Oil prices shot higher once again overnight, aided by a large drop of 2.50 million barrels by US API Crude Inventories. The Biden/SPR story appears to be losing momentum leaving markets to focus on oil’s strong physical fundamentals once again. Regarding the US SPR releases, President Biden’s hands are somewhat tied here. A large release can only be authorised if supplies are disrupted, not if prices rise. It would be hard to spin the former argument as a supply disruption emergency. A tactical release authorised by the President is limited to 30 million barrels over a 60 day period, certainly not enough to cap oil’s rally.

Brent crude finished 1.75% higher at USD 85.10 a barrel, and WTI leapt 2.80% higher to USD 84.50 a barrel. Long-covering from the overnight rally has pushed both contracts slightly lower in Asia, to USD 85.05 and USD 84.20 respectively.

Brent crude has resistance at USD 86.00 and USD 86.70, with support at USD 83.30 and USD 82.50 a barrel. WTI has resistance at USD 85.00 and USD 85.50, with support quite distant at USD 82.00 a barrel after the impressive overnight rally.

Gold prepares to test major resistance

A weaker US dollar and lower US yields once again saw gold move slightly higher overnight. It flirted with the base of its major resistance zone between USD 1832.00 and USD 1835.00 an ounce, before easing but still finishing 0.40% higher at USD 1831.50 an ounce. In Asia, weaker sentiment has lifted the US dollar and yields slightly, forcing gold 0.25% lower to USD 1827.00 an ounce.
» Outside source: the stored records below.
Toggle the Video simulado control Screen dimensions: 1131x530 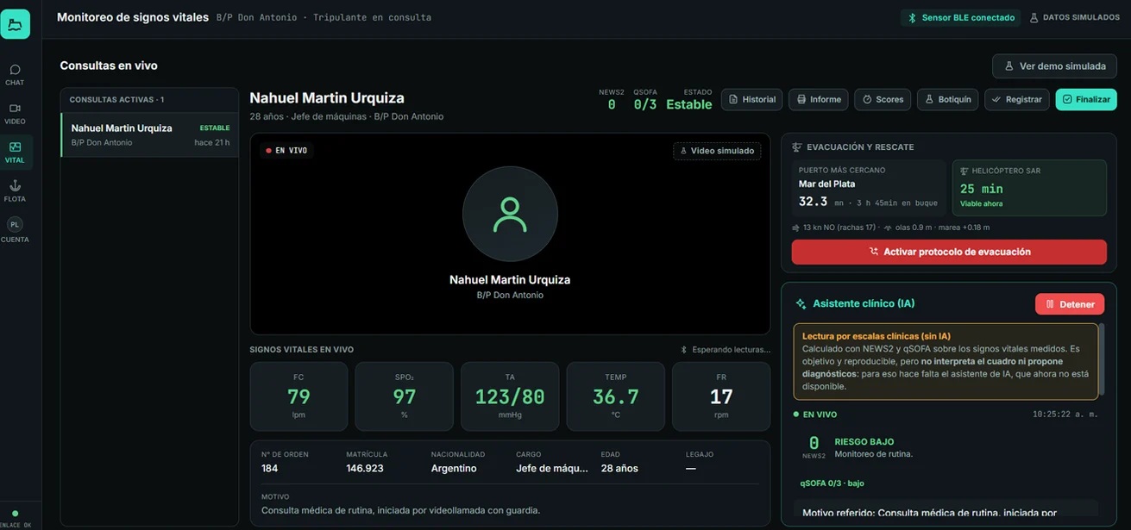pyautogui.click(x=717, y=151)
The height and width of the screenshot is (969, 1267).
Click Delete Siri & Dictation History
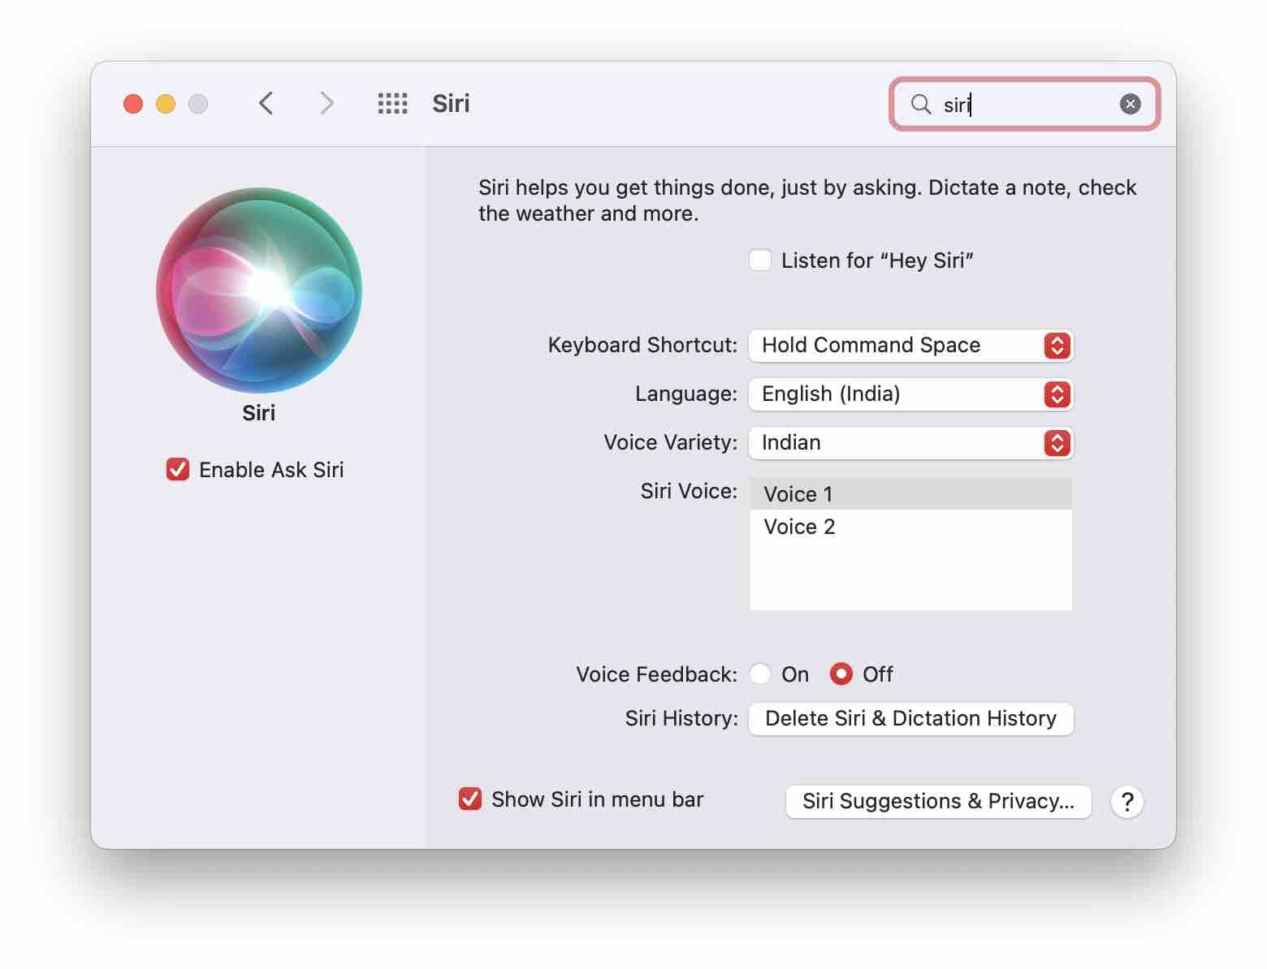[910, 718]
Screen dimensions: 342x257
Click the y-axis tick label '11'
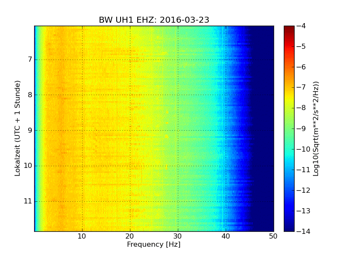[x=28, y=201]
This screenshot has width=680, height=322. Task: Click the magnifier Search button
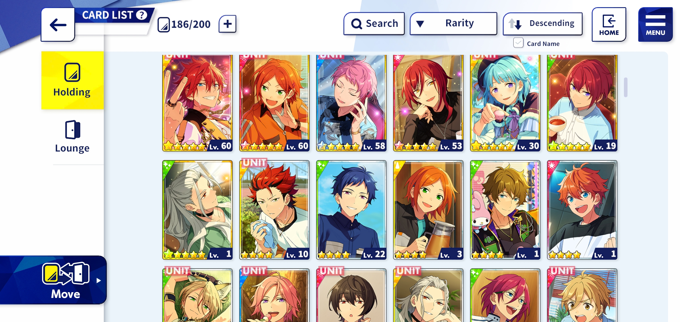tap(374, 24)
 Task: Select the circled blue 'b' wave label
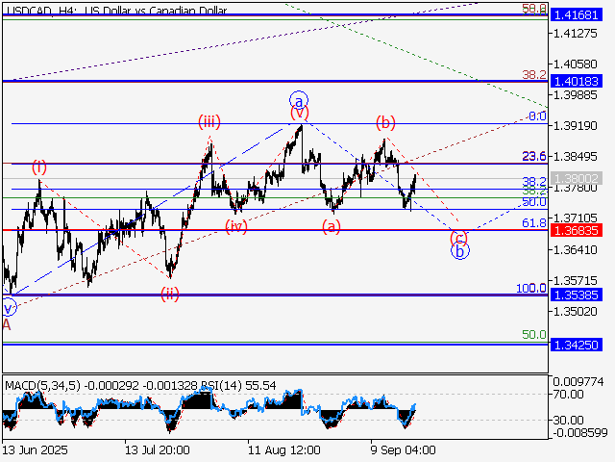(460, 251)
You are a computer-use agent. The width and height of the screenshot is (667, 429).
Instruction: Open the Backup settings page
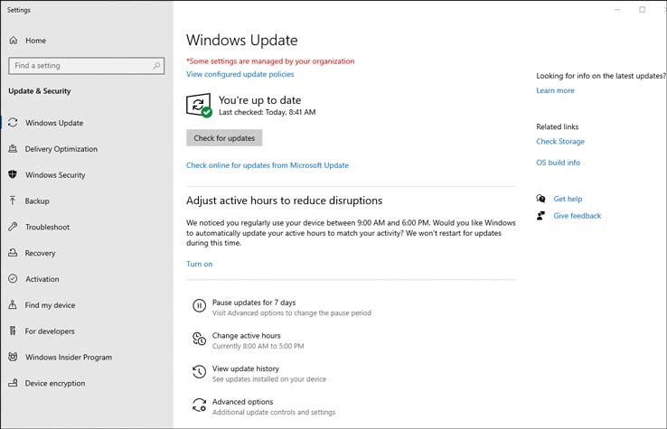pos(37,201)
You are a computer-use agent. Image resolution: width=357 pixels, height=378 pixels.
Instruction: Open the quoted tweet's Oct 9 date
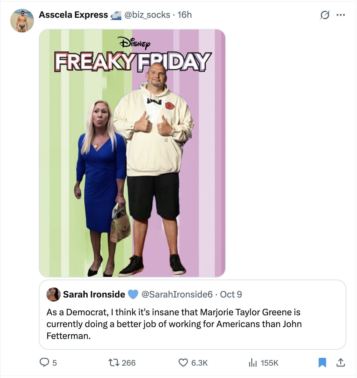coord(231,294)
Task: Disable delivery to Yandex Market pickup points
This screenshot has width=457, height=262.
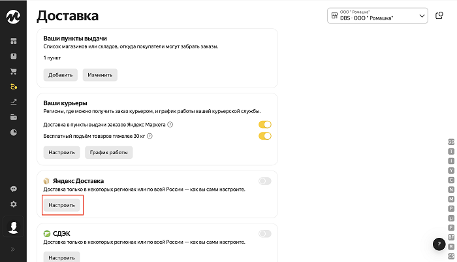Action: click(x=264, y=124)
Gold’s story still looks one inversely correlated to US yields and the US dollar, and if the inflation story held water, then surely US yields would be higher. Nevertheless, gold’s price action remains constructive, and it has managed to hold onto its gains just below the major zone of longer-term resistance at USD 1832.00 to v1835.00 an ounce.

If gold can break and hold above USD 1835.00 an ounce on a daily closing basis, it will trigger an inverse head-and-shoulders pattern that would target a return to USD 2000.00 an ounce. Support is at USD 1800.00 and USD 1785.00 an ounce, although I suspect that a fall through USD 1810.00 will be enough to trigger nervous longs to exit.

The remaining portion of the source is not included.